Burdekin	1.70	100	68	53	63	50	72	73	106	106	95	131	100
Burnett Mary	1.90	100	87	105	116	93	101	72	117	114	110	148	125
Cape York	2.12	100	99	82	88	91	90	103	99	104	88	111	99
Fitzroy	1.84	100	71	80	82	69	81	64	119	107	108	151	112
Mackay Whitsunday	3.59	100	89	74	84	75	83	87	99	90	88	93	97
Wet Tropics	3.11	100	102	91	91	95	93	102	104	106	96	100	98
Total GBR Region	2.38	100	88	81	88	80	87	86	106	103	96	117	103

g C/m²/day — grams of carbon per cubic metre per day
Source: Haverd et al., 2013b

There are large differences between NRM Regions in terms of the amount of carbon assimilated per square metre. For example, the Mackay Whitsunday NRM Region assimilated more than twice the carbon per square metre than the Burdekin NRM Region in 2000-01. On the one hand, the vegetation condition of the Burnett Mary NRM Region has improved by 25 per cent over the reference period, and the Fitzroy NRM Region by 12 per cent. On the other hand, the condition of the Mackay Whitsunday NRM Region decreased by three per cent in the same period.

LIST OF REFERENCES

CSIRO (2014) Assessment of freshwater ecosystem condition, status and trends in the Wet Tropics region. Supporting study to the Wet Tropics Water Quality Improvement Plan.
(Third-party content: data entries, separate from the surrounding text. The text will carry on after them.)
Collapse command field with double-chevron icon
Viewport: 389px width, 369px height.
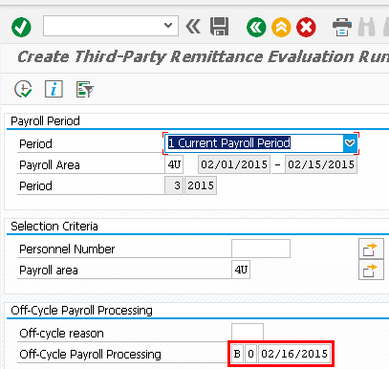(x=193, y=26)
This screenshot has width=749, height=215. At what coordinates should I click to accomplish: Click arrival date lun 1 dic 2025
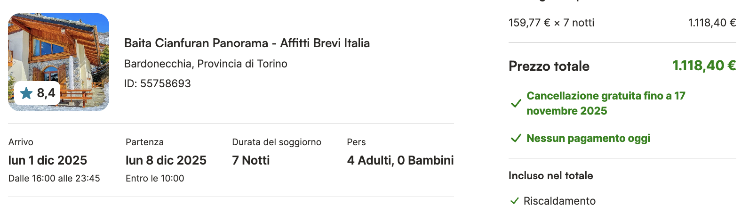pyautogui.click(x=48, y=160)
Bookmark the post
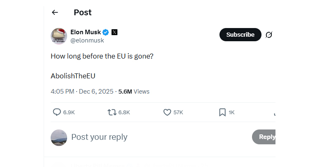 click(222, 112)
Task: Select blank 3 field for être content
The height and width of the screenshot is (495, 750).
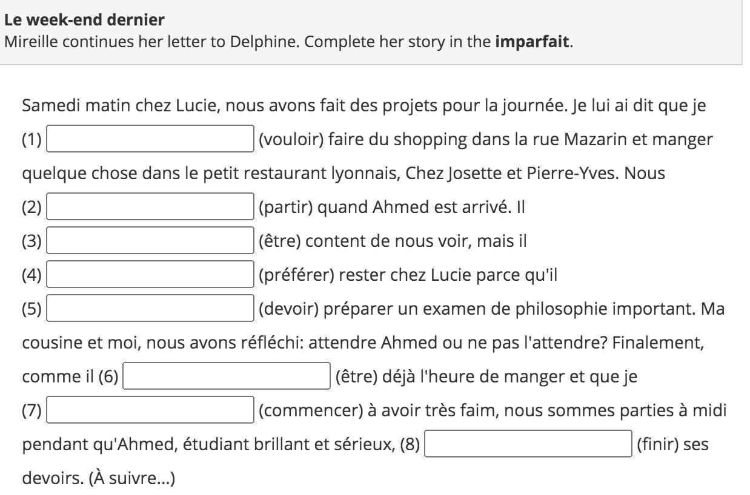Action: [150, 240]
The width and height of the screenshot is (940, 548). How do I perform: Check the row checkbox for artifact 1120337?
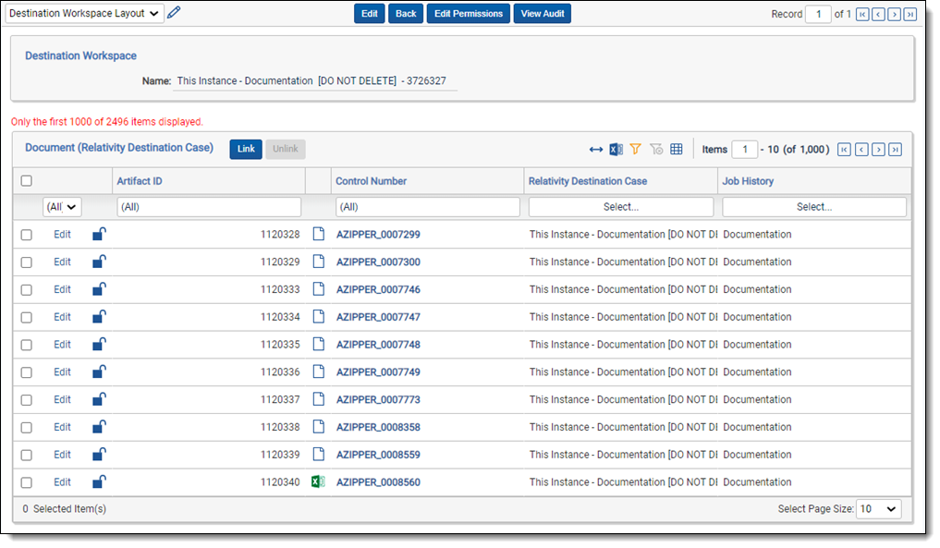[27, 400]
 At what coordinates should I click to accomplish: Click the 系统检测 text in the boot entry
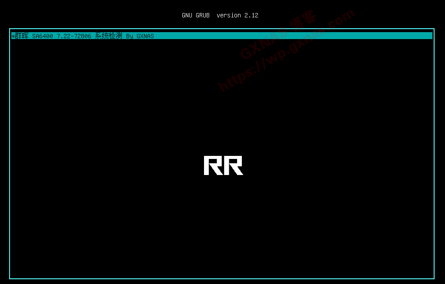pos(108,36)
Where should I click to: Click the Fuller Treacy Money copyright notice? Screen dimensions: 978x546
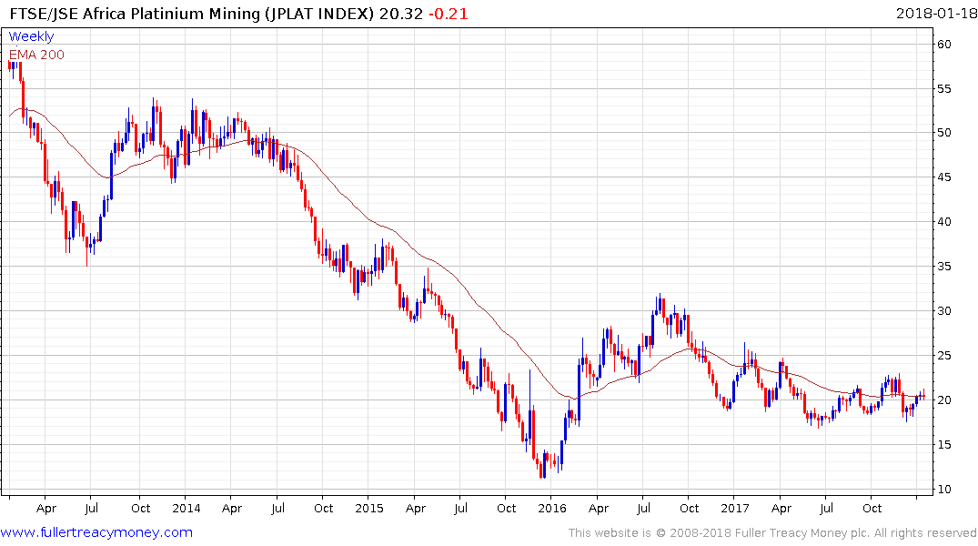coord(773,532)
Canberra: Commonwealth Scientific and Industrial Research Organisation (CSIRO).

DSITIA (2013) Total suspended solids, nutrient and pesticide loads (2010-2011) for rivers that discharge to the Great Barrier Reef Great Barrier Reef Catchment Loads Monitoring 2010-2011. Brisbane: Queensland Department of Science, Information Technology, Innovation and the Arts (DSITIA).

Haverd, V. et al. (2013a) 'Multiple observation types reduce uncertainty in Australia’s terrestrial carbon and water cycles', Biogeosciences, Vol. 10, No. 3 (March), pp.2011–2040.

Haverd, V. et al. (2013b) 'The Australian terrestrial carbon budget', Biogeosciences, Vol. 10, No. 3 (February), pp.851–869.

Joo, M. et al. (2012) 'Estimates of sediment and nutrient loads in 10 major catchments draining to the Great Barrier Reef during 2006–2009', Marine Pollution Bulletin, Number 65, pp.150-166.

Kroon, F.J. et al. (2012) 'River loads of suspended solids, nitrogen, phosphorus and herbicides delivered to the Great Barrier Reef lagoon', Marine Pollution Bulletin, Number 65, pp.167-181.

Turner, R. et al. (2012) Sediment, Nutrient and Pesticide Loads: Great Barrier Reef Catchment Loads Monitoring 2009-2010. Brisbane: Queensland Department of Science, Information Technology, Innovation and the Arts.

Wallace, R. et al. (2014) Total suspended solids, nutrient and pesticide loads (2011–2012) for rivers that discharge to the Great Barrier Reef – Great Barrier Reef Catchment Loads Monitoring Program 2011–2012. Brisbane: Queensland Department of Science, Information Technology, Innovation and the Arts.